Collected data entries
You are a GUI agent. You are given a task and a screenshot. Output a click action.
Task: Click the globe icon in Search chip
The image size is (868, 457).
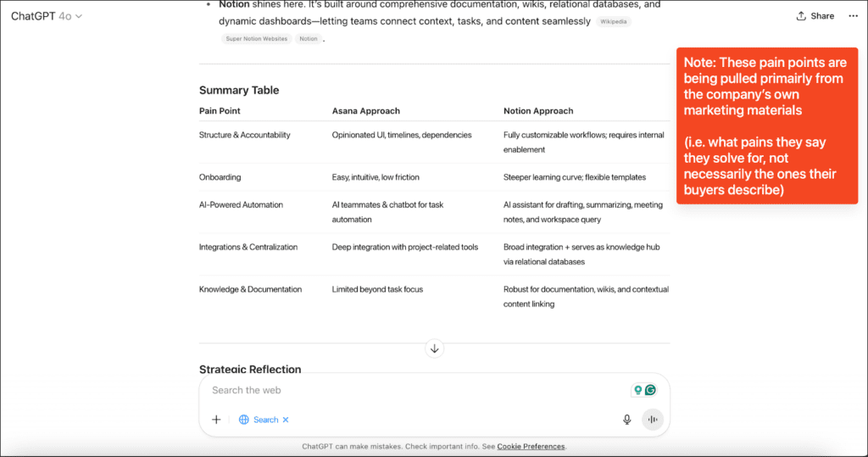coord(244,420)
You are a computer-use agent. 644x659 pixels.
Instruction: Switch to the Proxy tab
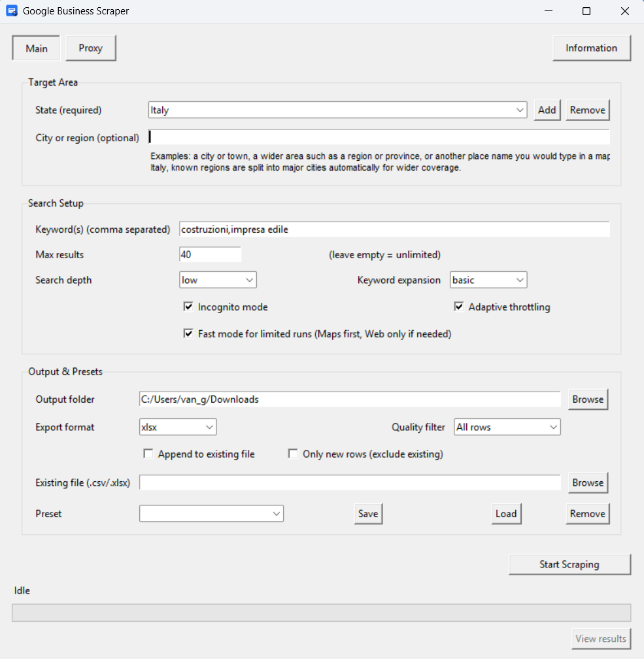91,48
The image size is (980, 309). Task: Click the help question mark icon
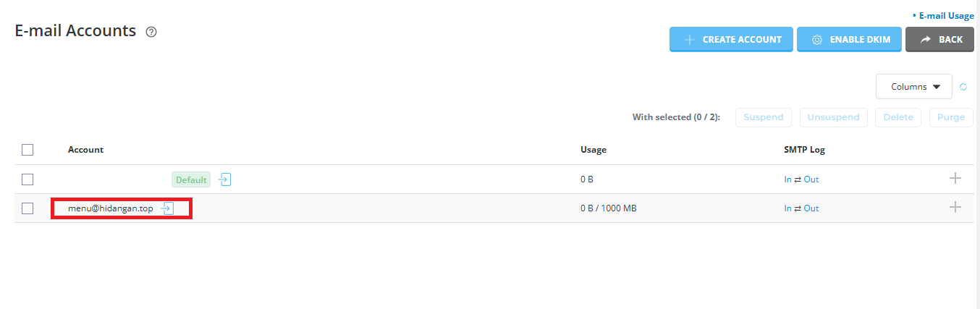click(x=151, y=32)
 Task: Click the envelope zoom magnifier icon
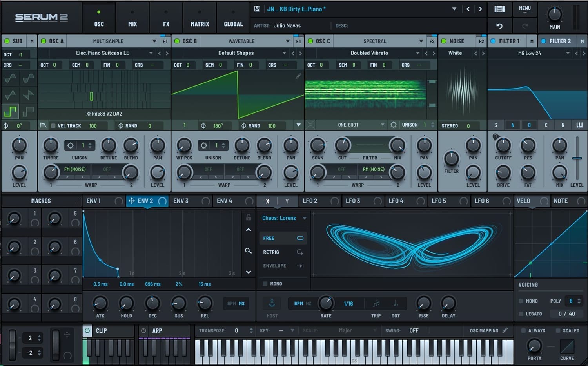tap(248, 251)
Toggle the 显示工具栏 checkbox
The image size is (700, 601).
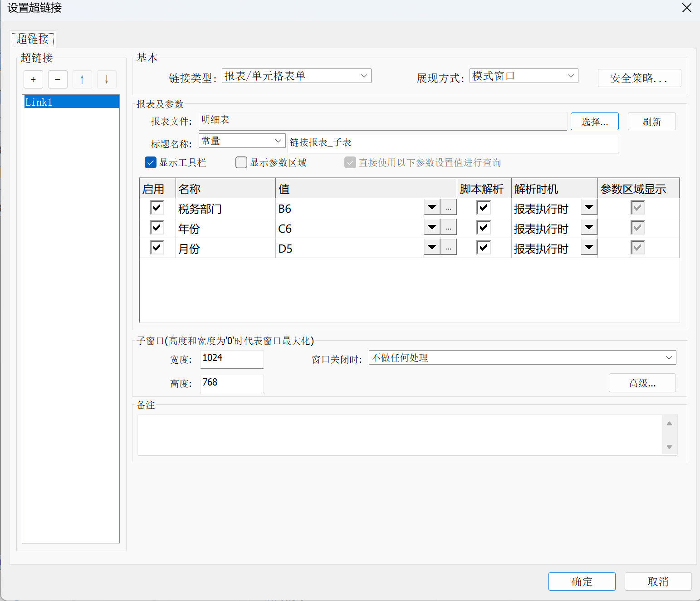click(151, 162)
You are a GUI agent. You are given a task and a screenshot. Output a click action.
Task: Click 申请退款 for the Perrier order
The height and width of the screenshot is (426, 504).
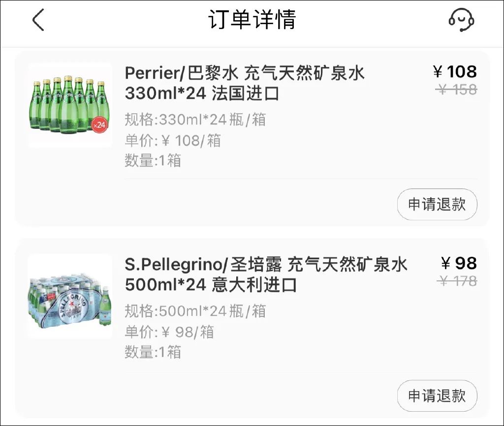click(437, 204)
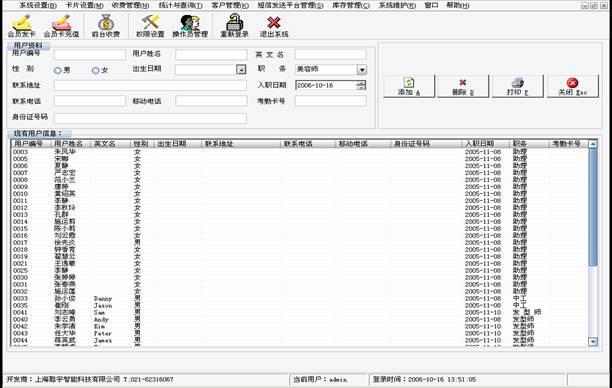Image resolution: width=612 pixels, height=388 pixels.
Task: Select the 女 gender radio button
Action: [96, 70]
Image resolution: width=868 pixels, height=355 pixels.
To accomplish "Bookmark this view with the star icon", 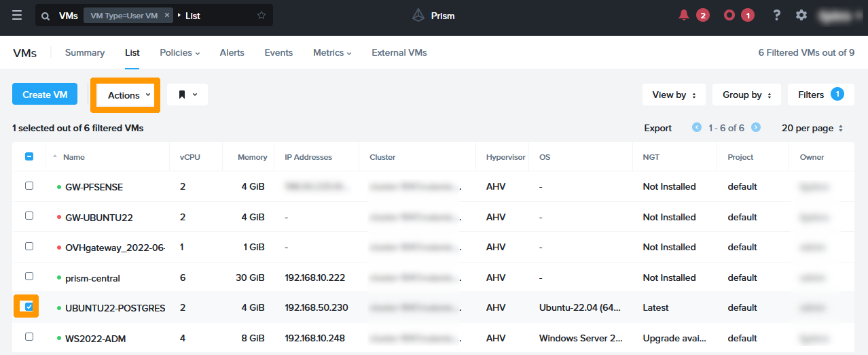I will pyautogui.click(x=261, y=16).
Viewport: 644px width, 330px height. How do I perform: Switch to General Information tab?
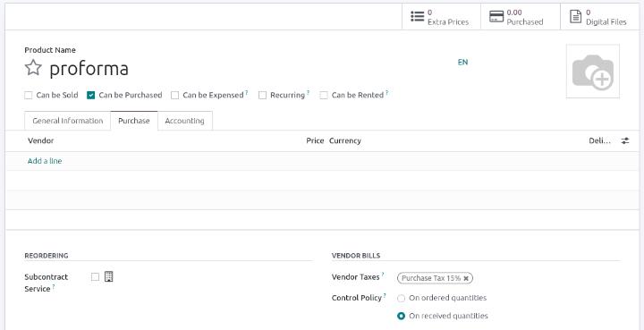click(x=68, y=121)
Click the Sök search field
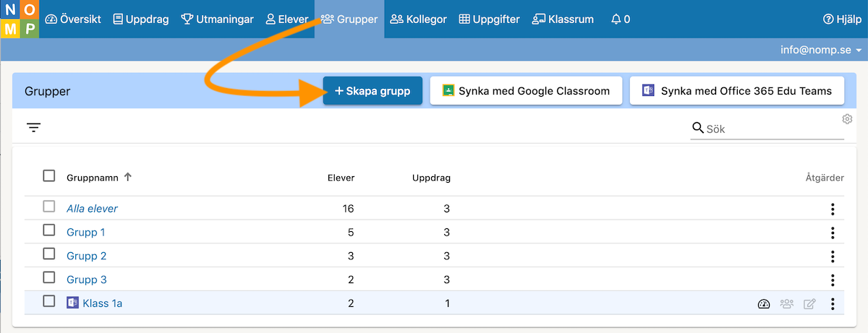This screenshot has width=868, height=333. (x=767, y=129)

> **TASK REQUIREMENTS**
What you write out is the stretch of entries from the line containing "Toggle the 显示工具栏 checkbox" to the line containing "Image resolution: width=868", word for word, with both end lines and no pictures.

> **RESPONSE BOX**
Toggle the 显示工具栏 checkbox
The image size is (700, 601).
click(151, 162)
You are a GUI agent. You are given a task and a screenshot. Output a click action.
Task: Click 申请退款 for the Perrier order
The height and width of the screenshot is (426, 504).
click(437, 204)
Image resolution: width=612 pixels, height=388 pixels.
Task: Select the 女 gender radio button
Action: [96, 70]
Image resolution: width=868 pixels, height=355 pixels.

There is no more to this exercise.